**DATA FOR ANALYSIS**
►

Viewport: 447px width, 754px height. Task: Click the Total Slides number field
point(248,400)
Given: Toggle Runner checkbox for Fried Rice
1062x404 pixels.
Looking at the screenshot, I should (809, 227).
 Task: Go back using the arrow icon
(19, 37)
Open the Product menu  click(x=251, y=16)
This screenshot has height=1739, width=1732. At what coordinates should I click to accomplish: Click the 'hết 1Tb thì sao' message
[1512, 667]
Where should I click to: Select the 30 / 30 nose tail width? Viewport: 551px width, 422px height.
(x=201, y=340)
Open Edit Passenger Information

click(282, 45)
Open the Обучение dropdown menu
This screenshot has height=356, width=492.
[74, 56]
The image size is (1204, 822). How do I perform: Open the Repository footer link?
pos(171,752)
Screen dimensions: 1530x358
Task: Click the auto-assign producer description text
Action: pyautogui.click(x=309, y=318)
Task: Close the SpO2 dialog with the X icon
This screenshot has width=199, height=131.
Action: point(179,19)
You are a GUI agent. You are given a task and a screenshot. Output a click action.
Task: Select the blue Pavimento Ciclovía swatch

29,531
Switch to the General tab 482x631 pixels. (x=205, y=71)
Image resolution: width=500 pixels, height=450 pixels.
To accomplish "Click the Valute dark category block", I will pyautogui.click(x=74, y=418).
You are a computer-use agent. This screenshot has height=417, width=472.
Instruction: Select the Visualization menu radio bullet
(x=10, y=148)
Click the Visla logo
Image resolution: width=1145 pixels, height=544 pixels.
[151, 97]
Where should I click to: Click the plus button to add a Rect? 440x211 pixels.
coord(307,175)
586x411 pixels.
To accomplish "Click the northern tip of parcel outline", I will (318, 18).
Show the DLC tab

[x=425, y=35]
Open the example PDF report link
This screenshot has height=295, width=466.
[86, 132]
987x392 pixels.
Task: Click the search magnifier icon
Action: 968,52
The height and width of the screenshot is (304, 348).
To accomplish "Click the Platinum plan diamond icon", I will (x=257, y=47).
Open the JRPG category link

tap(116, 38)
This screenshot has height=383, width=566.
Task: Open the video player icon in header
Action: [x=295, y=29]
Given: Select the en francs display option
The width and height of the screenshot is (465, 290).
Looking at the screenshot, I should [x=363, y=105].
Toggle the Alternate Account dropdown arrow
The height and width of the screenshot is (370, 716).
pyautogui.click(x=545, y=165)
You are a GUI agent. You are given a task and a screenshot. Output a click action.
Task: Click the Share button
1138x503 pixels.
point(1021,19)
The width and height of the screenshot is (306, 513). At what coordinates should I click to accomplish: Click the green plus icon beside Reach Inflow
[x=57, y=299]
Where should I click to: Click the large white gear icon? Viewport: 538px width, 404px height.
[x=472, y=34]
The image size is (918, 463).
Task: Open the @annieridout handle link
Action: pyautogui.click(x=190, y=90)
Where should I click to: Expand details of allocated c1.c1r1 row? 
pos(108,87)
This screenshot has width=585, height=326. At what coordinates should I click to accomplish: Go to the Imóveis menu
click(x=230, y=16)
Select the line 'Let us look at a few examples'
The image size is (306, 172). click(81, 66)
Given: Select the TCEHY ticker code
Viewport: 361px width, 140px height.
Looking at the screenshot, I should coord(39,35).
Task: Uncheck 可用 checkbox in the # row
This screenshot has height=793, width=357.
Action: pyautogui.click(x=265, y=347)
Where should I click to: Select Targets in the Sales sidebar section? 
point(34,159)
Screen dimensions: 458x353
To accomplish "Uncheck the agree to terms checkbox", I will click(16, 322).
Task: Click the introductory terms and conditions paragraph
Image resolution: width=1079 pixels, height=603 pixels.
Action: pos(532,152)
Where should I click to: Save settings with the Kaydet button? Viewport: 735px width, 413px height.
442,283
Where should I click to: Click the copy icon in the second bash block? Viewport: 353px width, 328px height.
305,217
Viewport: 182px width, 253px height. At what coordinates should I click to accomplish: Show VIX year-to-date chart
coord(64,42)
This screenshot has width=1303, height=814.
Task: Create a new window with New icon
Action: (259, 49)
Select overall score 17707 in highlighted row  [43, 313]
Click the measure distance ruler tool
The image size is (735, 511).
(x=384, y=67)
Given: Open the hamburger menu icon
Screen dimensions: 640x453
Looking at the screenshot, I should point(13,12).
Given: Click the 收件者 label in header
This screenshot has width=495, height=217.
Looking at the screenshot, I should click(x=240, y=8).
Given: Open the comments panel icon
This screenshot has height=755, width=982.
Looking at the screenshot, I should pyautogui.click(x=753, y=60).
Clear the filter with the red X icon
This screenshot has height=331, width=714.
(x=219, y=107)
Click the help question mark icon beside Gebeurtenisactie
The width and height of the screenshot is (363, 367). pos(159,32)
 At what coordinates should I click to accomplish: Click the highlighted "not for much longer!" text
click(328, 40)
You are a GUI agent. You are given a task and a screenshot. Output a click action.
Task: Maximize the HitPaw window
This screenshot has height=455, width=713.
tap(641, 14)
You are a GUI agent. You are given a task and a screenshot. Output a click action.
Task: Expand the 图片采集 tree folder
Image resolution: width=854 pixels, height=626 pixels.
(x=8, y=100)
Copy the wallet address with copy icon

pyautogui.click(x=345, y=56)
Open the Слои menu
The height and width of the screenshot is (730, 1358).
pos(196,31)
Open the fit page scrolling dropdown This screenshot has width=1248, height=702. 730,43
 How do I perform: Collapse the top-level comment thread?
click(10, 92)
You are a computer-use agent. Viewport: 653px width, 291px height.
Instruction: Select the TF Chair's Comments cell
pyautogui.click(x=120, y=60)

◄

Give the complete material back, word for word.

Viewport: 447px width, 754px height. Task: Click the Total Slides number field
point(248,400)
Given: Toggle Runner checkbox for Fried Rice
1062x404 pixels.
Looking at the screenshot, I should (809, 227).
 Task: Go back using the arrow icon
(19, 37)
Open the Product menu  click(x=251, y=16)
This screenshot has height=1739, width=1732. At what coordinates should I click to accomplish: Click the 'hết 1Tb thì sao' message
[1512, 667]
Where should I click to: Select the 30 / 30 nose tail width? Viewport: 551px width, 422px height.
(x=201, y=340)
Open Edit Passenger Information

click(282, 45)
Open the Обучение dropdown menu
This screenshot has height=356, width=492.
[74, 56]
The image size is (1204, 822). How do I perform: Open the Repository footer link?
pos(171,752)
Screen dimensions: 1530x358
Task: Click the auto-assign producer description text
Action: pyautogui.click(x=309, y=318)
Task: Close the SpO2 dialog with the X icon
This screenshot has width=199, height=131.
Action: point(179,19)
You are a GUI agent. You are given a task and a screenshot. Output a click action.
Task: Select the blue Pavimento Ciclovía swatch

29,531
Switch to the General tab 482x631 pixels. (x=205, y=71)
Image resolution: width=500 pixels, height=450 pixels.
To accomplish "Click the Valute dark category block", I will pyautogui.click(x=74, y=418).
You are a computer-use agent. This screenshot has height=417, width=472.
Instruction: Select the Visualization menu radio bullet
(x=10, y=148)
Click the Visla logo
Image resolution: width=1145 pixels, height=544 pixels.
[151, 97]
Where should I click to: Click the plus button to add a Rect? 440x211 pixels.
coord(307,175)
586x411 pixels.
To accomplish "Click the northern tip of parcel outline", I will (318, 18).
Show the DLC tab

[x=425, y=35]
Open the example PDF report link
This screenshot has height=295, width=466.
[86, 132]
987x392 pixels.
Task: Click the search magnifier icon
Action: 968,52
The height and width of the screenshot is (304, 348).
To accomplish "Click the Platinum plan diamond icon", I will (x=257, y=47).
Open the JRPG category link

tap(116, 38)
This screenshot has height=383, width=566.
Task: Open the video player icon in header
Action: [x=295, y=29]
Given: Select the en francs display option
The width and height of the screenshot is (465, 290).
Looking at the screenshot, I should [x=363, y=105].
Toggle the Alternate Account dropdown arrow
The height and width of the screenshot is (370, 716).
pyautogui.click(x=545, y=165)
You are a GUI agent. You are given a task and a screenshot. Output a click action.
Task: Click the Share button
1138x503 pixels.
point(1021,19)
The width and height of the screenshot is (306, 513). At what coordinates should I click to accomplish: Click the green plus icon beside Reach Inflow
[x=57, y=299]
Where should I click to: Click the large white gear icon? Viewport: 538px width, 404px height.
[x=472, y=34]
The image size is (918, 463).
Task: Open the @annieridout handle link
Action: pyautogui.click(x=190, y=90)
Where should I click to: Expand details of allocated c1.c1r1 row? 
pos(108,87)
This screenshot has width=585, height=326. At what coordinates should I click to accomplish: Go to the Imóveis menu
click(x=230, y=16)
Select the line 'Let us look at a few examples'
The image size is (306, 172). click(81, 66)
Given: Select the TCEHY ticker code
Viewport: 361px width, 140px height.
Looking at the screenshot, I should coord(39,35).
Task: Uncheck 可用 checkbox in the # row
This screenshot has height=793, width=357.
Action: pyautogui.click(x=265, y=347)
Where should I click to: Select Targets in the Sales sidebar section? 
point(34,159)
Screen dimensions: 458x353
To accomplish "Uncheck the agree to terms checkbox", I will click(16, 322).
Task: Click the introductory terms and conditions paragraph
Image resolution: width=1079 pixels, height=603 pixels.
Action: pos(532,152)
Where should I click to: Save settings with the Kaydet button? Viewport: 735px width, 413px height.
442,283
Where should I click to: Click the copy icon in the second bash block? Viewport: 353px width, 328px height.
305,217
Viewport: 182px width, 253px height. At what coordinates should I click to accomplish: Show VIX year-to-date chart
coord(64,42)
This screenshot has width=1303, height=814.
Task: Create a new window with New icon
Action: (259, 49)
Select overall score 17707 in highlighted row  [43, 313]
Click the measure distance ruler tool
The image size is (735, 511).
(x=384, y=67)
Given: Open the hamburger menu icon
Screen dimensions: 640x453
Looking at the screenshot, I should point(13,12).
Given: Click the 收件者 label in header
This screenshot has width=495, height=217.
Looking at the screenshot, I should click(x=240, y=8).
Given: Open the comments panel icon
This screenshot has height=755, width=982.
Looking at the screenshot, I should pyautogui.click(x=753, y=60).
Clear the filter with the red X icon
This screenshot has height=331, width=714.
(x=219, y=107)
Click the help question mark icon beside Gebeurtenisactie
The width and height of the screenshot is (363, 367). pos(159,32)
 At what coordinates should I click to accomplish: Click the highlighted "not for much longer!" text
click(328, 40)
You are a GUI agent. You are given a task and a screenshot. Output a click action.
Task: Maximize the HitPaw window
This screenshot has height=455, width=713.
tap(641, 14)
You are a GUI agent. You are given a task and a screenshot. Output a click action.
Task: Expand the 图片采集 tree folder
Image resolution: width=854 pixels, height=626 pixels.
(x=8, y=100)
Copy the wallet address with copy icon

pyautogui.click(x=345, y=56)
Open the Слои menu
The height and width of the screenshot is (730, 1358).
pos(196,31)
Open the fit page scrolling dropdown This screenshot has width=1248, height=702. 730,43
 How do I perform: Collapse the top-level comment thread?
click(10, 92)
You are a computer-use agent. Viewport: 653px width, 291px height.
Instruction: Select the TF Chair's Comments cell
pyautogui.click(x=120, y=60)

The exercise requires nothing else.